案山子

すでおに

第1話 くしゃみ

「本当だって。この耳で聞いたんだって」

 窓から差す日の光に、朝の喧騒が乱反射している。新しい一日が始まろうとしている教室で、ランドセルを背負ったままの幹太かんたが熱っぽく訴えていた。


「嘘つけ。そんなことあるわけねえって」

 机の上で胡坐をかいた吉男よしおが嘲笑った。


「そうだ。嘘じゃねぇっつんならただの空耳だ」

 椅子に座るやすしは、机上の吉男に相槌を打った。


「嘘でも空耳でもない。本当の本当だから」

 自分の話に偽りはないと誓うように、幹太は二人の目を交互に覗き込んだ。靖は気圧されたように吉男に視線を移す。


「そんな話、誰が信じるっつうんだよ、なぁ」

 吉男は靖と顔を見合わせた。


 そこへ清太郎せいたろうが登校してきた。清太郎の席は靖の二つ後ろ。教室に入ると紺のマフラーを解きながら席へ向かった。


「ちょうどいいところに来た。まぁた幹太が朝っぱらから大ぼら吹いてんだよ」

 机からひょいと飛び降りた吉男は、悪巧みを持ちかけるように清太郎の肩を抱き込んだ。


「『また』って俺がいつ嘘ついたんだよ」

 幹太はランドセルの肩紐を握る手に力を込めた。


「しょっちゅうついてんだろ。前も河童見たって言ってたし」


「見たとは言ってないだろ。見たことない変な足跡見つけたから河童じゃないかって言っただけだ」


「どっちにしてもお前の話は信用出来ねぇってこと。なぁ?」

 同意を求められても、まだ事情を知らない清太郎は返事をしない。靖だけが頷いた。


「それも嘘じゃないし、これも嘘じゃないって。本当に聞いたつってんだろ」

 幹太はようやくおろしたランドセルを荒っぽく置いた。留め金が机にぶつかる音が鳴る。


 登校した生徒たちは、暖房の効いた教室に入るとみな上着を脱ぎ、ランドセルを開いて始業に備えたり、おしゃべりしたり。一角で繰り広げられる見慣れた男子たちのいざこざには目もくれない。


「何を聞いたんだ?」

 誰とはなしに問うた清太郎に、張本人の幹太が口を開いた。

「さっきな、学校に向かって走ってたんだ。ちょっと寝坊して、班の奴らが先に出発しちゃったから走って追いかけたんだ。そしたら『はくしょん!』って」


「はくしょん?」

 話を飲み込めず清太郎は眉をひそめた。


案山子かかしがくしゃみしたんだ」

 幹太の返答に、清太郎の表情がいちどきに緩んだ。


「な。笑うだろ。本気で言ってるんだぜ」

 吉男はニヤケ顔で清太郎の胸をとんと叩いた。


 しかし幹太は真剣な表情のまま清太郎に向かった。

「俺も最初はわけがわからなかったんだ、突然のことで。でも絶対くしゃみだった。

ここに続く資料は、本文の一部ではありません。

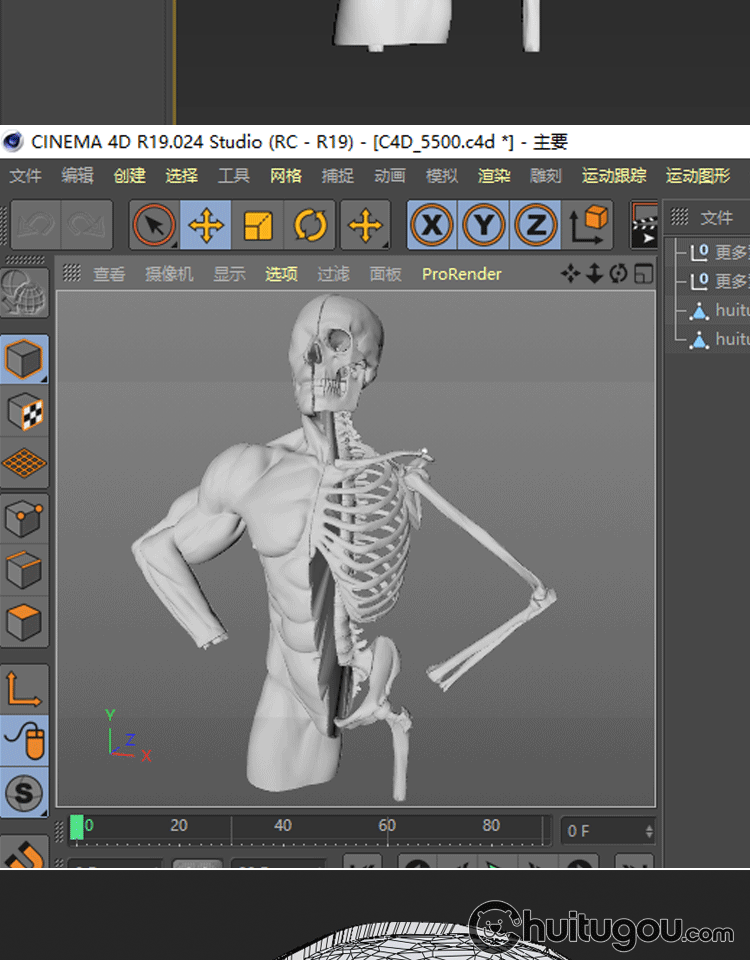Toggle Z axis lock
Screen dimensions: 750x960
tap(536, 226)
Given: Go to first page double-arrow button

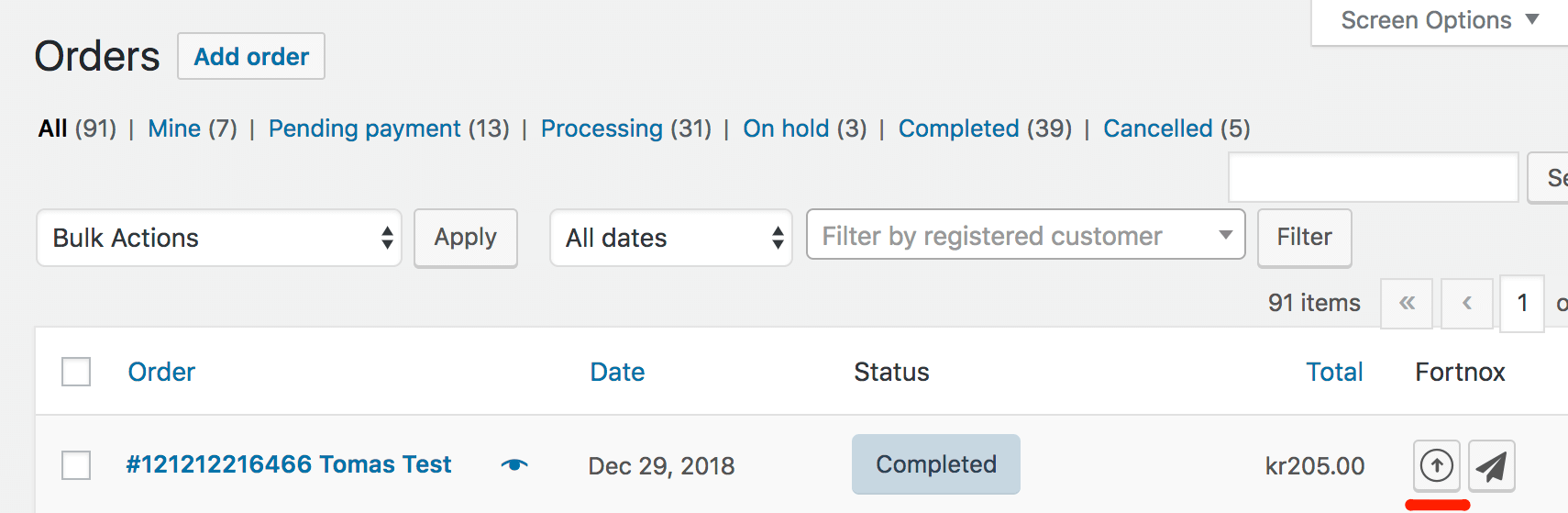Looking at the screenshot, I should tap(1407, 303).
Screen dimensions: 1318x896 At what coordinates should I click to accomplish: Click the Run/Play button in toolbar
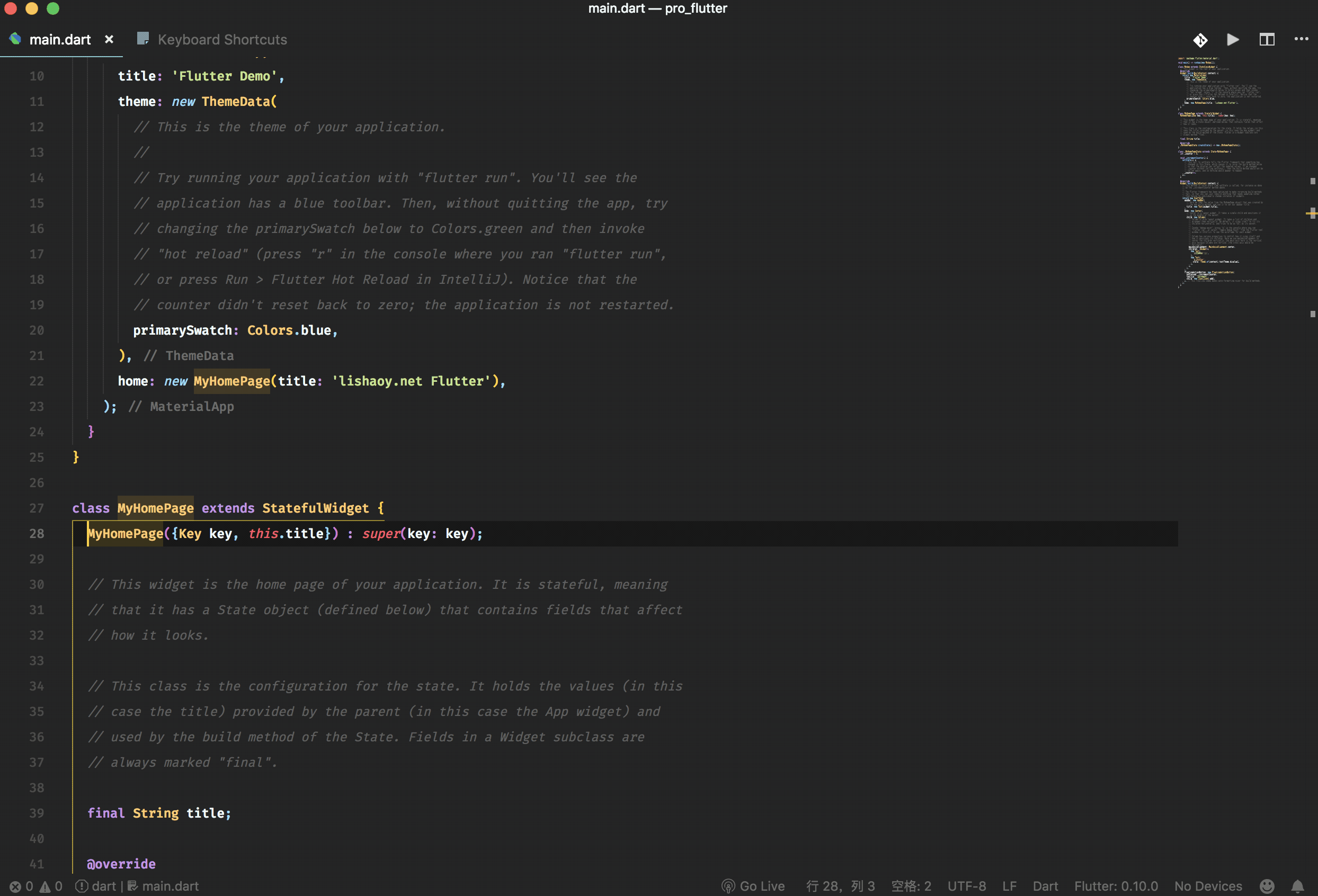point(1232,39)
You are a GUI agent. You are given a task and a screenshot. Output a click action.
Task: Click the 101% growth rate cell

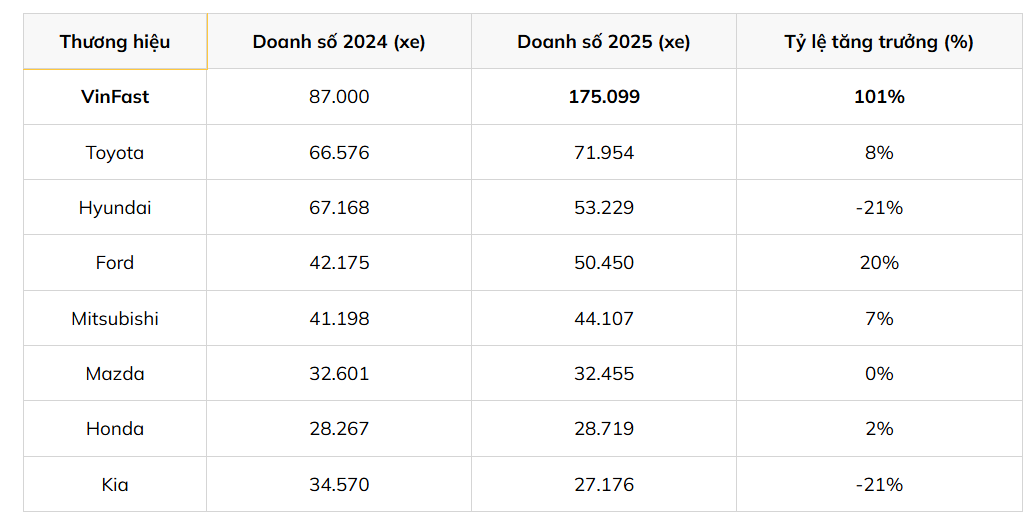click(x=879, y=97)
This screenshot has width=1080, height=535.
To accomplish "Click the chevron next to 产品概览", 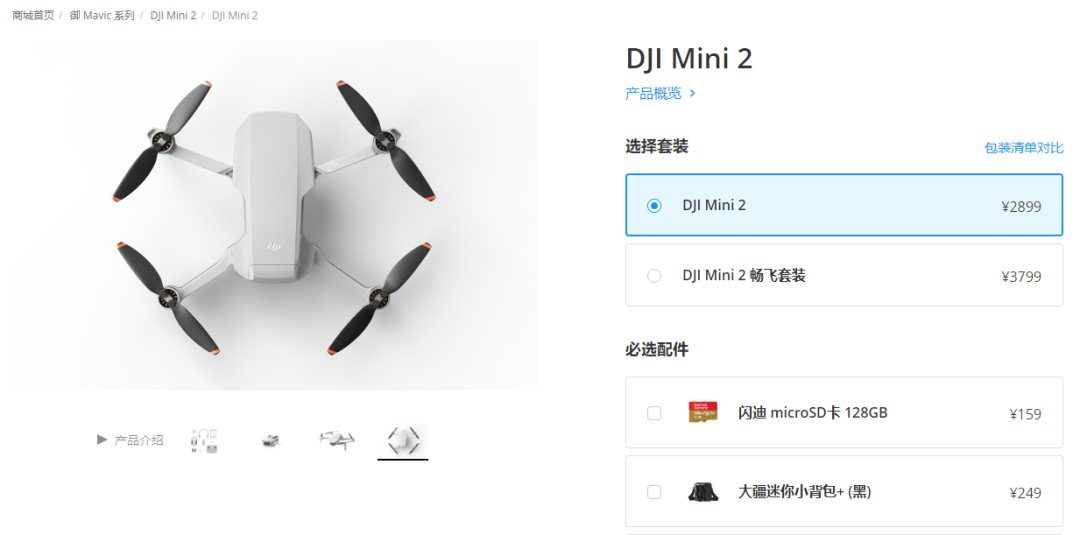I will tap(693, 93).
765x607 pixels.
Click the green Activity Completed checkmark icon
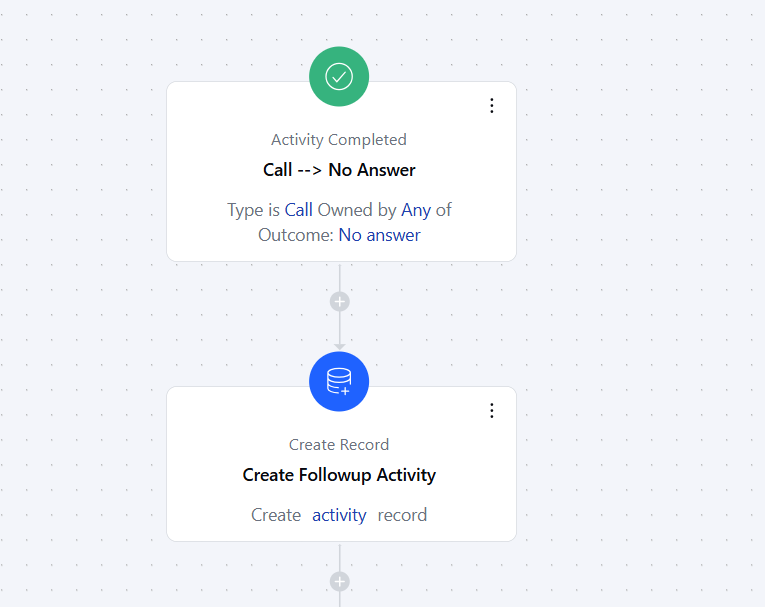339,77
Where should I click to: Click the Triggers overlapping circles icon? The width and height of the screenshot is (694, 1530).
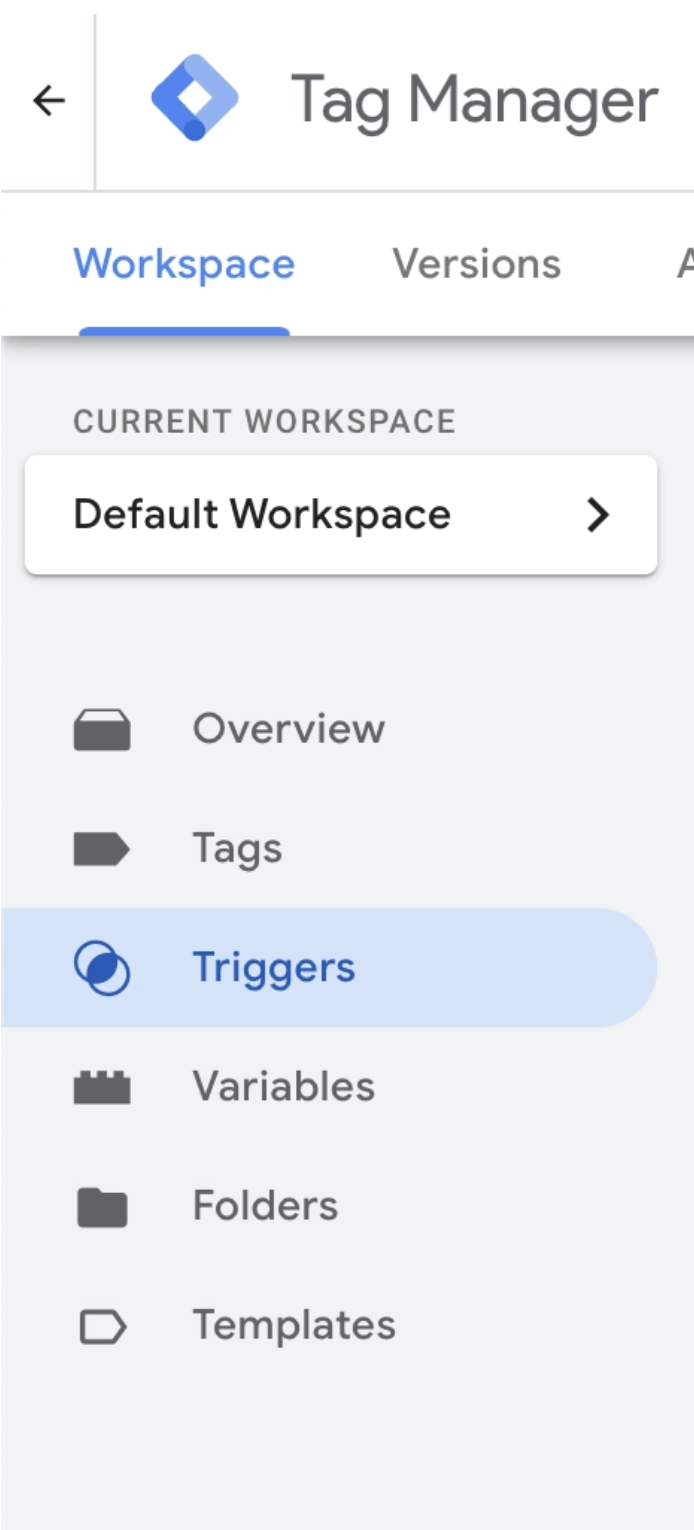point(102,968)
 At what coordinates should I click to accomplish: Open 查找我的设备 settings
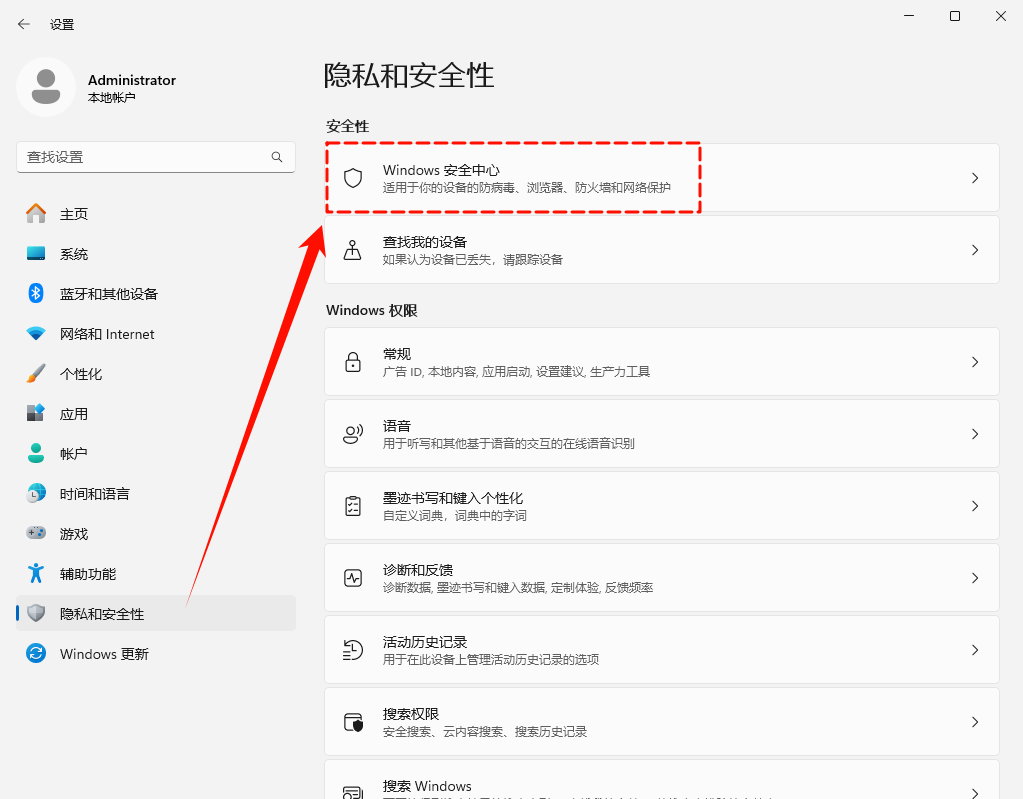(660, 249)
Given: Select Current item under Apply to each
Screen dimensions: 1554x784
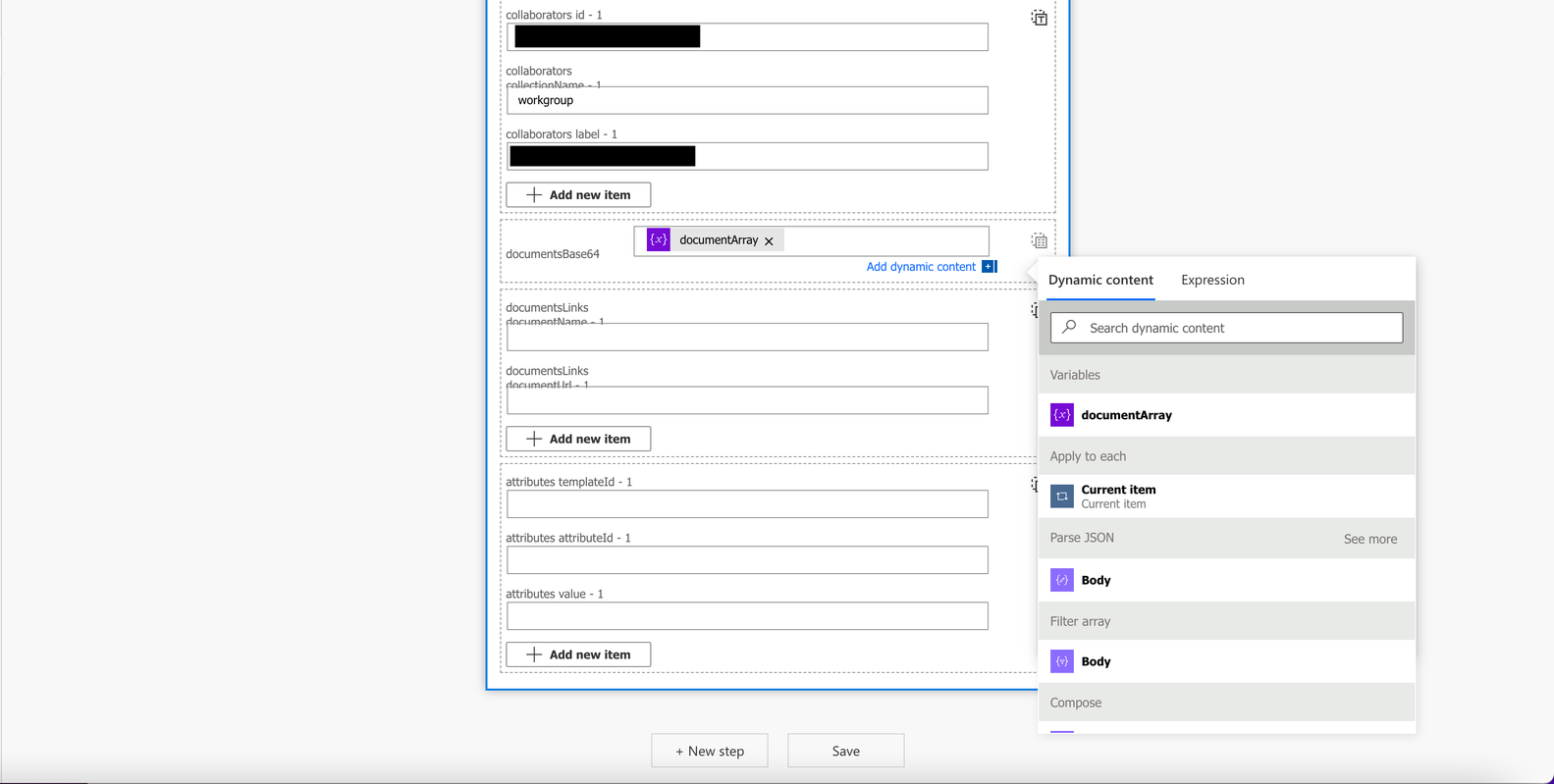Looking at the screenshot, I should [x=1226, y=497].
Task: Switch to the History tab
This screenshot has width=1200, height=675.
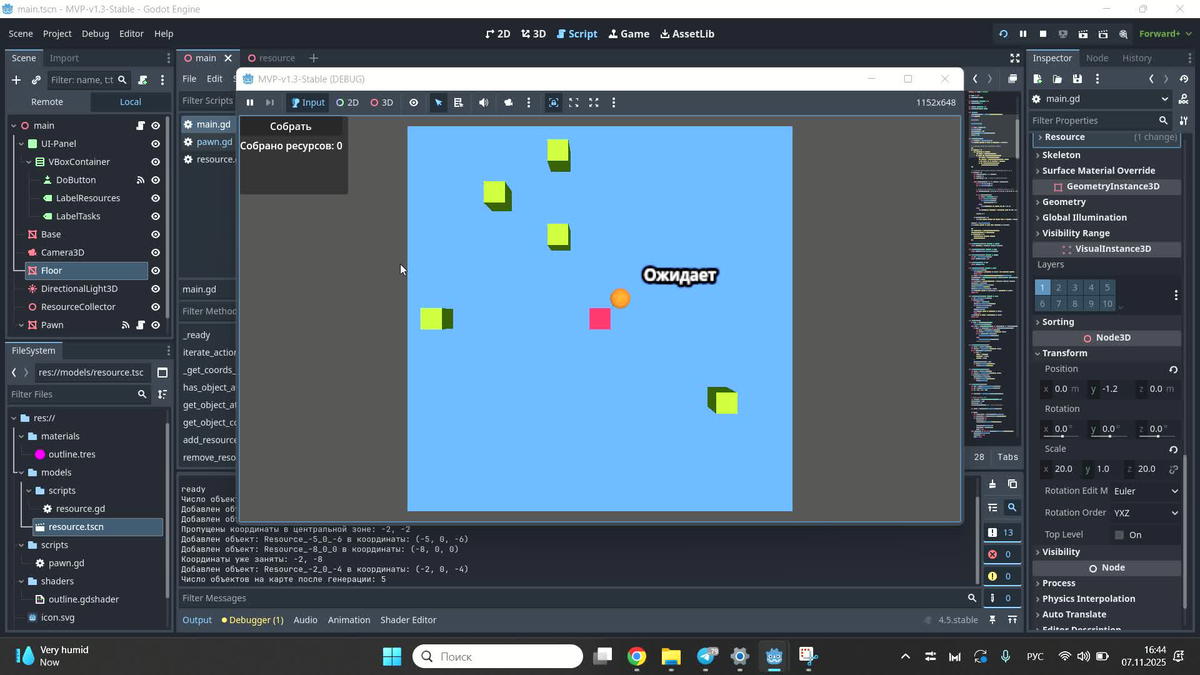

そんで誰だろう?って周りを見ても誰もいなくて。そばに案山子が突っ立ってるだけ。まさか案山子の仕業なんて思わないから、聞き間違えか空耳だって、通りすぎようとしたらもう一度『はくしょん』って。たしかに案山子から聞こえたんだ」


 河童の話は本人が言った通り、変わった足跡を見つけて奇怪な推理をしただけ。幹太が他愛もない嘘をつく性格ではないと承知している清太郎は緩めた顔を引き締めなおした。清太郎なら信じてくれるとの幹太の期待が通じたようだ。


「つうか12月なんだから、案山子なんてとっくに片付けてるだろ」

 清太郎の表情の変化を見て、吉男は新たな嘘の証拠を捻り出した。


「それが、他のは全部片付けてあるのにその一つだけ出しっぱなしなんだよ」

 間髪を入れない幹太の反論は、たしかな目撃談であることを窺わせる。


「なんで一つだけ出しっぱなしなんだ。そんなことあるのかよ」

 吉男に口を合わせる靖。


「そんなの俺に訊かれても知らないけど。でも本当に一つだけ突っ立ってるんだって。嘘だと思うんなら帰りに見に来いよ」


 幹太ひとり家の方角が違った。3人は田んぼを通らない。


「案山子が立ってるからってくしゃみした証拠になるわけじゃねぇけど、そこまで言うんなら行くだけ行ってみるか」

 吉男は誘うように靖を見た。


「案山子がいたからってくしゃみした証拠になるわけじゃないけどな」

 靖は吉男の台詞を繰り返して誘いに乗った。


 そこで始業の鐘が鳴った。おしゃべりに興じていた生徒たちも散らばり各々の席に着く。


「そんなら学校終わったらな。清太郎も行くだろ?」

 幹太は訊きながら手早くランドセルの中身を机の中に移した。


「こんなに噂してたら今頃本当にくしゃみしてるかもな」と清太郎は笑った。